* INSTRUCTIONS FOR THE TASK:
Return only the lines running from the one that contains "[Reagieren] (372, 684)" through the end of the entries, exactly, both ends included. Omit pictures.

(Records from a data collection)
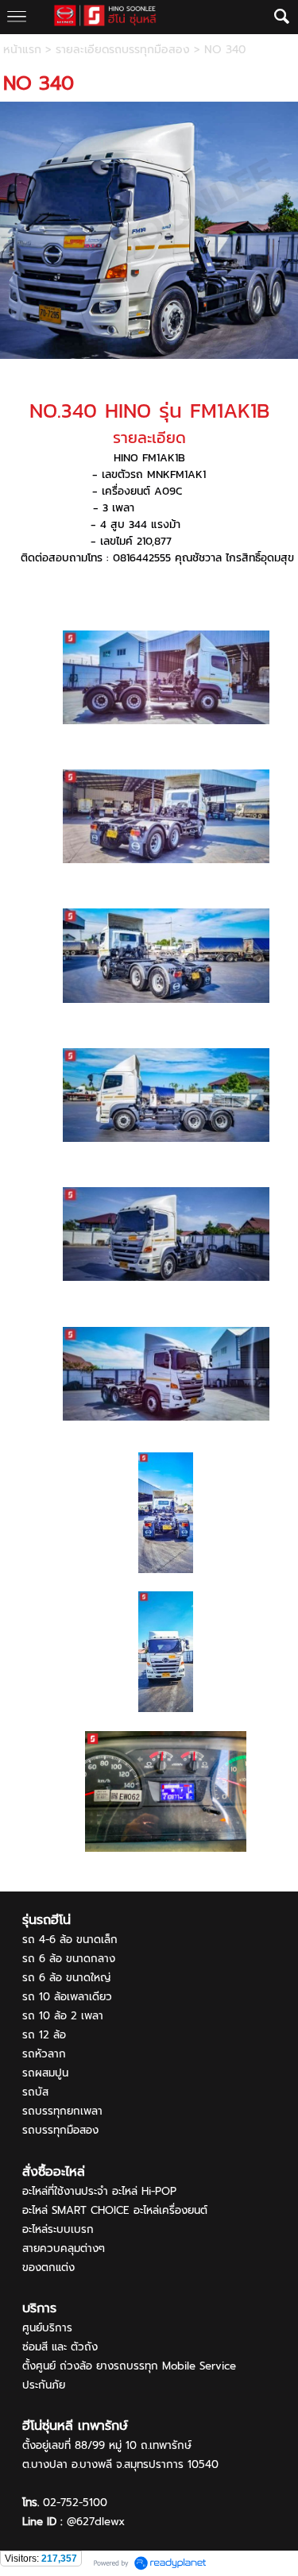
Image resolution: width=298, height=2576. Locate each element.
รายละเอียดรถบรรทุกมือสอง (123, 49)
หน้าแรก (22, 49)
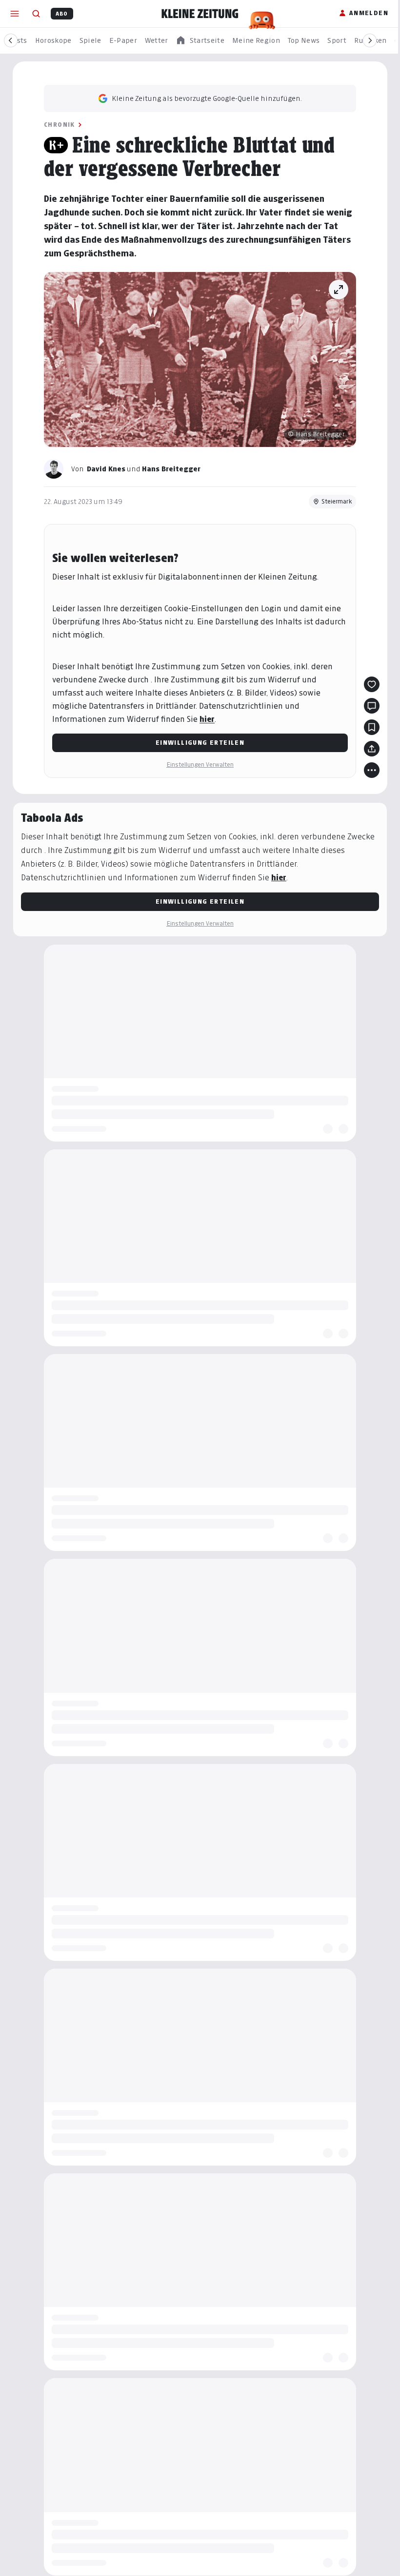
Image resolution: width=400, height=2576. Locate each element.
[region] (200, 41)
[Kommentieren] (372, 706)
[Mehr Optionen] (372, 770)
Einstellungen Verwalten (200, 764)
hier (207, 719)
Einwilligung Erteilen (200, 742)
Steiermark (336, 501)
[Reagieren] (372, 684)
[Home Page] (200, 14)
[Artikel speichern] (372, 727)
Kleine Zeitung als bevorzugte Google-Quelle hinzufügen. (207, 98)
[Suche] (36, 13)
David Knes (106, 468)
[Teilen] (372, 748)
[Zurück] (11, 40)
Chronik (59, 124)
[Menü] (14, 13)
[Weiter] (370, 40)
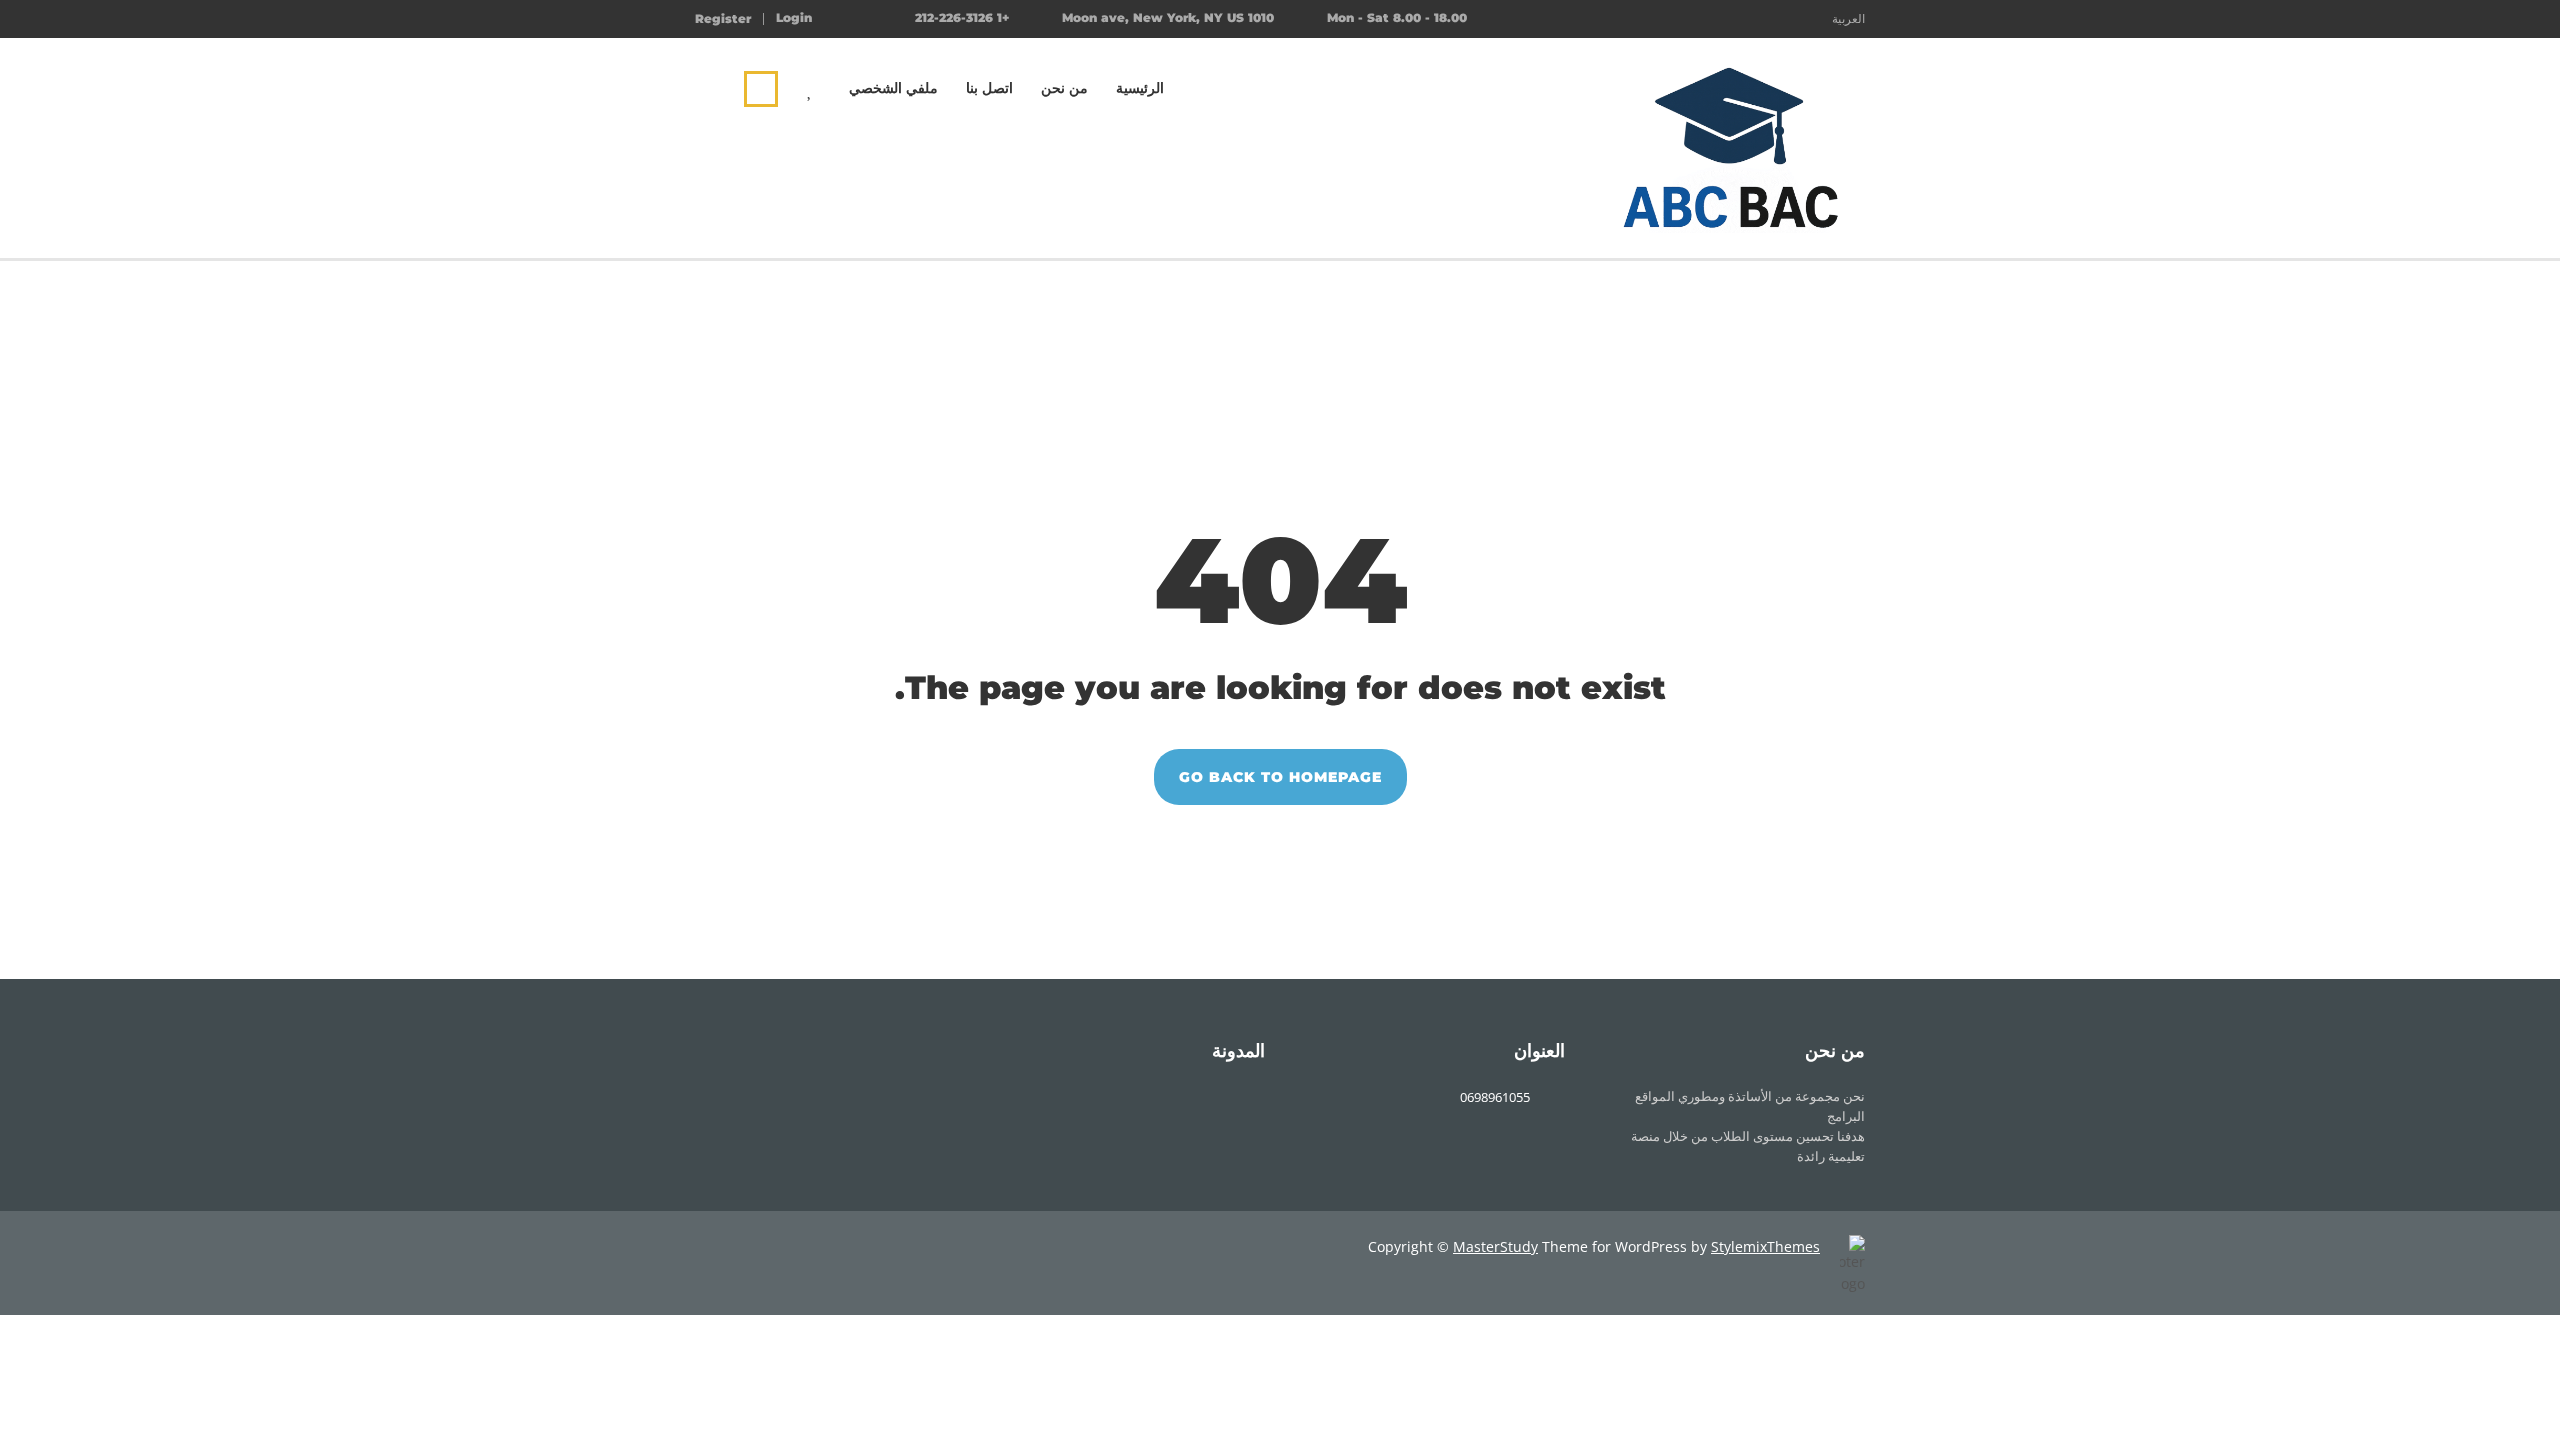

* EXPECTED ANSWER:
[Reagieren] (372, 684)
[Home Page] (200, 14)
[Artikel speichern] (372, 727)
Kleine Zeitung als bevorzugte Google-Quelle hinzufügen. (207, 98)
[Suche] (36, 13)
David Knes (106, 468)
[Teilen] (372, 748)
[Zurück] (11, 40)
Chronik (59, 124)
[Menü] (14, 13)
[Weiter] (370, 40)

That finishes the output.